* _Texto de leitura_
++++++++
Maioria dos ouvintes defende os direitos dos professores, mas é contra a realização de greves
No último sábado (30) o programa Sem Segredo, questionou os ouvintes sobre a realização de greves, por parte dos servidores públicos estaduais, em tempos de crise no governo do Estado. Participaram do debate o coordenador da 7ª Coordenadoria Regional de Educação, Santos Olavo Misturini e o presidente 7º Núcleo do Ceprs, Orlando Marcelino da Silva.
A cobrança pelo aumento do salário dos servidores estaduais é uma reivindicação antiga, não apenas durante o governo atual. Apesar do momento de crise econômica do Estado, os professores estaduais já têm greves programadas para o mês de março.
++++++++
Registros de dados extraídos:
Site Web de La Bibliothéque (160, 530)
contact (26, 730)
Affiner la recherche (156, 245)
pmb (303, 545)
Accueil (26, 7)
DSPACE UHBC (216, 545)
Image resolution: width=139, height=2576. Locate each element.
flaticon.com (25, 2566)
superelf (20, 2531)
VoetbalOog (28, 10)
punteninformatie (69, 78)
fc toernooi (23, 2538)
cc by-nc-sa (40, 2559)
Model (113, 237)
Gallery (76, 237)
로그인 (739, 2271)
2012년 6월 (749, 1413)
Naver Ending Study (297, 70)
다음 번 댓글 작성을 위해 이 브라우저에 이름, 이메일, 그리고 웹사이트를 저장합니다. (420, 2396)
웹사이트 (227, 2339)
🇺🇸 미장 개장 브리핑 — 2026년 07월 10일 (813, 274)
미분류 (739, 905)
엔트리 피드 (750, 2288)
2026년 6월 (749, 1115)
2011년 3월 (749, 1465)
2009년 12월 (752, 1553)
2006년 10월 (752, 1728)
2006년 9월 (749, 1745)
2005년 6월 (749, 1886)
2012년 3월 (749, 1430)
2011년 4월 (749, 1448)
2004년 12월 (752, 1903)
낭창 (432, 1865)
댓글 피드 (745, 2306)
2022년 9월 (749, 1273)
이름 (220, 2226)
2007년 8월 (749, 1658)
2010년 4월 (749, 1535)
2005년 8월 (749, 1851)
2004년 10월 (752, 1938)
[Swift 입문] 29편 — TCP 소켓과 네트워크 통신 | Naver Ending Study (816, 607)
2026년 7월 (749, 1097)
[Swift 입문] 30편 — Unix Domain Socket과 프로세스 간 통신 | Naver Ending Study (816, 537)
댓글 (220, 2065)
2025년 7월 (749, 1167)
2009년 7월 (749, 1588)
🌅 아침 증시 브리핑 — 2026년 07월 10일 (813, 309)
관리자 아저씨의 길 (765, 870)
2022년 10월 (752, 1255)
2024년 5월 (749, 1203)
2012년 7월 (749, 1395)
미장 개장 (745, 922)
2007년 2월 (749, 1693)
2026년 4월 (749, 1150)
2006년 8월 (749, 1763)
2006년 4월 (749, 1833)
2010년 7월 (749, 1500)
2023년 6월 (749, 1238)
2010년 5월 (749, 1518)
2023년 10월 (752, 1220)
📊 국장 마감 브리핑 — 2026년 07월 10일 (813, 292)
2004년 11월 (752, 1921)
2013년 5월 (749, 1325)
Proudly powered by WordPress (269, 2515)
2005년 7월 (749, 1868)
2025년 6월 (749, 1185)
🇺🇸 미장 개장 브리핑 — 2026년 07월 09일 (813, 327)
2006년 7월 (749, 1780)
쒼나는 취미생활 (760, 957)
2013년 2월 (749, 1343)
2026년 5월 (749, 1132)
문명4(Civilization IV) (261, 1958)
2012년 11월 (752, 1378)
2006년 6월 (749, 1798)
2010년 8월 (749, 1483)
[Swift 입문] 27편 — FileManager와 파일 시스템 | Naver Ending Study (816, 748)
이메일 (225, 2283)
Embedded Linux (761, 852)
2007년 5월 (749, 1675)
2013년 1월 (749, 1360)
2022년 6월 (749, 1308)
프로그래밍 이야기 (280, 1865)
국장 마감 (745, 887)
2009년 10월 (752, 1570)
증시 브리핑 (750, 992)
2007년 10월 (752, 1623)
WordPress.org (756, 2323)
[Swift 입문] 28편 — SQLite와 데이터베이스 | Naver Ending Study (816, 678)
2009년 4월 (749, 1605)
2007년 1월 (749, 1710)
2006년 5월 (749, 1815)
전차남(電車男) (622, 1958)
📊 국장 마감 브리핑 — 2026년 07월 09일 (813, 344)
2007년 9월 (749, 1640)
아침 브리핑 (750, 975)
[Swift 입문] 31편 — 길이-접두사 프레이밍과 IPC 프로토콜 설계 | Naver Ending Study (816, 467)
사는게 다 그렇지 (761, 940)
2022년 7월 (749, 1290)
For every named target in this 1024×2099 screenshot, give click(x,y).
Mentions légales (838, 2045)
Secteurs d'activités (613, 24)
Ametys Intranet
++++++++
* _Tarefa 1_
Liste todos os nomes de pessoas, de programa e de entidades que aparecem no texto sobre a greve dos professores.
* _Tarefa 2_
Segundo o texto sobre a greve dos professores, por que a cobrança pelo aumento do salário dos servidores estaduais não é coisa só do governo atual?
* _Tarefa 3_
Prossiga com a notícia sobre a greve dos professores a partir do ponto em que ela para.

* _Resposta final 1_
- Sem Segredo
- Santos Olavo Misturini
- 7ª Coordenadoria Regional de Educação
- Orlando Marcelino da Silva
- 7º Núcleo do Ceprs

* _Resposta final 2_
Porque é uma reivindicação antiga, feita também em outros governos e não apenas durante o atual.

* _Resposta final 3_
Defendendo o governo estadual, o coordenador e professor, Santos Olavo Misturini, afirma que a greve não é a solução, mas sim, a mobilização através do diálogo. Para ele, é preciso aguardar que o governo se recupere financeiramente. Após as mudanças na cobrança de impostos, tenha um período de arrecadação, para assim ter condições de aumentar os salários.
Já o presidente do Cpers da região, Orlando Marcelino da Silva defende a realização de greves, como a maneira mais eficaz para reivindicar os direitos da categoria. Orlando critica a política do governo, a forma de arrecadação e o aumento dos impostos. Para ele, tudo isso, leva a cada vez a mais desorganização.Marcelino revelou que as aulas vão começar com um atraso de dois meses nas verbas, aumento de matrículas e falta de professores.
A maioria dos ouvintes acreditam que os professores não recebem salários justos, mas é contra a realização de greves. Para eles, as paralisações prejudicam o andamento do ano letivo e a recomendam a categoria uma outra maneira de reivindicação.